■ THE PROBLEM ■
This exercise calls for copying every line below that holds the word "candidates".

[Records drawn from a dataset]

══════

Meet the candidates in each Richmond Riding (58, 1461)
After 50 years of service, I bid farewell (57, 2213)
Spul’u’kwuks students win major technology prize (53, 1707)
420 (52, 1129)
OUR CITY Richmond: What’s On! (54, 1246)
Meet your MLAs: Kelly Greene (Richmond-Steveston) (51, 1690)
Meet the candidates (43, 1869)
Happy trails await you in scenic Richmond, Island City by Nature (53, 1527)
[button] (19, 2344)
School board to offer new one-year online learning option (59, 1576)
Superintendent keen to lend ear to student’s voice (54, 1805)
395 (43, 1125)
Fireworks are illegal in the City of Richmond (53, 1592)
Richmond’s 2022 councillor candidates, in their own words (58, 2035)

══════

■ EXERCISE OUTPUT ■
Meet the candidates in each Richmond Riding (58, 1461)
Meet the candidates (43, 1869)
Richmond’s 2022 councillor candidates, in their own words (58, 2035)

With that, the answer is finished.